Those distinctive hand claps and that “Beep-beep”! You’re at the Car Wash, baby! Yes, “Car Wash” was that annoyingly catchy tune from the movie of the same name that came out in the late 70s. Even if you didn’t particularly like the song, it was hard to get it out of your head. Perhaps because of that factor, I never bothered to listen to the rest the soundtrack from the movie, thinking there wouldn’t be much of interest. But after reading about Norman Whitfield’s involvement in the project, curiosity got the best of me, and when I found a copy of the soundtrack to Car Wash at a store in Bangkok last month, I finally broke down and bought it. Now that I have heard the entire album, I’m pleasantly surprised at how good it sounds.
The music for the film was composed and produced by Norman Whitfield, the legendary Motown producer who worked with the Temptations, Marvin Gaye, and other acts. Car Wash ended up being one of the more unique projects that Whitfield ever created; it has the distinction of being the first motion picture that was developed entirely around the music. In other words, Whitfield created the music first, and then a film was made based on a “day in the life of a Los Angeles car wash.” Another odd factor was that the soundtrack came out almost two months prior to the film’s release.
Besides the popular title track by Rose Royce, the Car Wash soundtrack also contains the hit singles — and to my ears, much better songs — “I Wanna Get Next To You” and “I’m Going Down” — both also performed by Rose Royce. Other highlights include ‘You Gotta Believe” by the Pointer Sisters” and the 10-minute instrumental opus “Sunrise.” Whitfield’s other instrumental passages on the soundtrack are also notable, possessing much more depth and variety than the typical movie score.
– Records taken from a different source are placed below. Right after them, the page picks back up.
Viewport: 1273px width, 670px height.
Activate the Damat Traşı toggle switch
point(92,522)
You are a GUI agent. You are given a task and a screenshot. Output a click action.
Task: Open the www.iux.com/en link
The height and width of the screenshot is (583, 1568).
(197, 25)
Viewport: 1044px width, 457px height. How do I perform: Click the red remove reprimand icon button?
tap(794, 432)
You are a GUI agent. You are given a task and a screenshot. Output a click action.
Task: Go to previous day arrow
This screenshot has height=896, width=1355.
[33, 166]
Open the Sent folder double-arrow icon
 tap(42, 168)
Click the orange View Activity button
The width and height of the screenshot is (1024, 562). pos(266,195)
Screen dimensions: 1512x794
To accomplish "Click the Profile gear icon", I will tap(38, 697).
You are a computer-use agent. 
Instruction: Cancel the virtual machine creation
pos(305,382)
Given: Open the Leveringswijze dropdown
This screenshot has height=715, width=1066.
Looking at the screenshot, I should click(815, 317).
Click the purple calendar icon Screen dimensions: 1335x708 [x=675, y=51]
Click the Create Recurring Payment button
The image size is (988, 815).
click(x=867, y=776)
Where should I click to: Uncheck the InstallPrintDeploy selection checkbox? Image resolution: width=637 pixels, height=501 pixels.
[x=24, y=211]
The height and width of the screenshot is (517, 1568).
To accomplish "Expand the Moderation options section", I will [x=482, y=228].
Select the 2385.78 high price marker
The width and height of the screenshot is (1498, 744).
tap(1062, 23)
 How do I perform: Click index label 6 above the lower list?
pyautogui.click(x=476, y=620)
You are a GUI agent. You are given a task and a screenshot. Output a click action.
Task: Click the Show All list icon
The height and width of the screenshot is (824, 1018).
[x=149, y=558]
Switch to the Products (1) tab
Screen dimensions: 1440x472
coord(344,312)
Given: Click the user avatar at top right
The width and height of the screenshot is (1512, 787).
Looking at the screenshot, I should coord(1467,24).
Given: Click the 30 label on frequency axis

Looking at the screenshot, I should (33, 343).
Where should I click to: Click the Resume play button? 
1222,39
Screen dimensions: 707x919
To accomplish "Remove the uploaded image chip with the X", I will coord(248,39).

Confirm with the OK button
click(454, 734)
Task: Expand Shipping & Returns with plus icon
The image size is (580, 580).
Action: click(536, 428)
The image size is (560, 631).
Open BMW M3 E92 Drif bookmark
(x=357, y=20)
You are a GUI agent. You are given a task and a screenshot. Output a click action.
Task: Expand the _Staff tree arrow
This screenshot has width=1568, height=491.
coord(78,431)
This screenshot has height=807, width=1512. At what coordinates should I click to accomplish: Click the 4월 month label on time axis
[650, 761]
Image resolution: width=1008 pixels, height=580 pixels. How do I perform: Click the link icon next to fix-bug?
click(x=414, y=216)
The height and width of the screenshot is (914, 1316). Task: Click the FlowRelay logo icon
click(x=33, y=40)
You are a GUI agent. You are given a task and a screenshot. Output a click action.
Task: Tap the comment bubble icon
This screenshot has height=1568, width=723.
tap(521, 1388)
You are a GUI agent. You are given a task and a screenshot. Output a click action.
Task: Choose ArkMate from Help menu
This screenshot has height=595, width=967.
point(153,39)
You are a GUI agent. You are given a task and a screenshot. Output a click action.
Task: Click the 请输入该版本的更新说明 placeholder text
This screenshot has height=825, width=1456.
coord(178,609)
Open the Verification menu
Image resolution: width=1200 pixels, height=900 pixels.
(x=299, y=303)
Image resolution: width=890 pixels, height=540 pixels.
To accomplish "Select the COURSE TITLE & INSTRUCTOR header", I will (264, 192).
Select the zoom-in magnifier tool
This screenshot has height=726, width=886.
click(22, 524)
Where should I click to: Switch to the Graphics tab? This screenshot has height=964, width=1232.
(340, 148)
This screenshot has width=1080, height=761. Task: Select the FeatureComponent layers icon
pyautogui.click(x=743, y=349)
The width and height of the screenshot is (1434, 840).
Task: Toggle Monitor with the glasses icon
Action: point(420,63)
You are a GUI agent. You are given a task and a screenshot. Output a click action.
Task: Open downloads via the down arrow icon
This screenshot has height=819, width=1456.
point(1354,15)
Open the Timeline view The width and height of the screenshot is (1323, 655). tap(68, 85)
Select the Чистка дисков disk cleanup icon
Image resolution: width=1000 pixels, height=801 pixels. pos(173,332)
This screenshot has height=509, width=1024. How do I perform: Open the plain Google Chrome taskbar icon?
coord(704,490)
I saw the film in a theatre back in 1976. At that time I was a big fan of comedian Richard Pryor, one of the film’s stars. Those were the days when comedians like Pryor could release albums (your choice of vinyl records or 8-track tapes!) and they sold millions of copies. Anyway, I thought the movie was a bit of a disappointment, not living up to all the hype. But the soundtrack is a different story. Norman Whitfield’s music from the film has aged very well over the decades and still sounds fresh. He was one of those behind the scenes geniuses that never got as much praise as he deserved.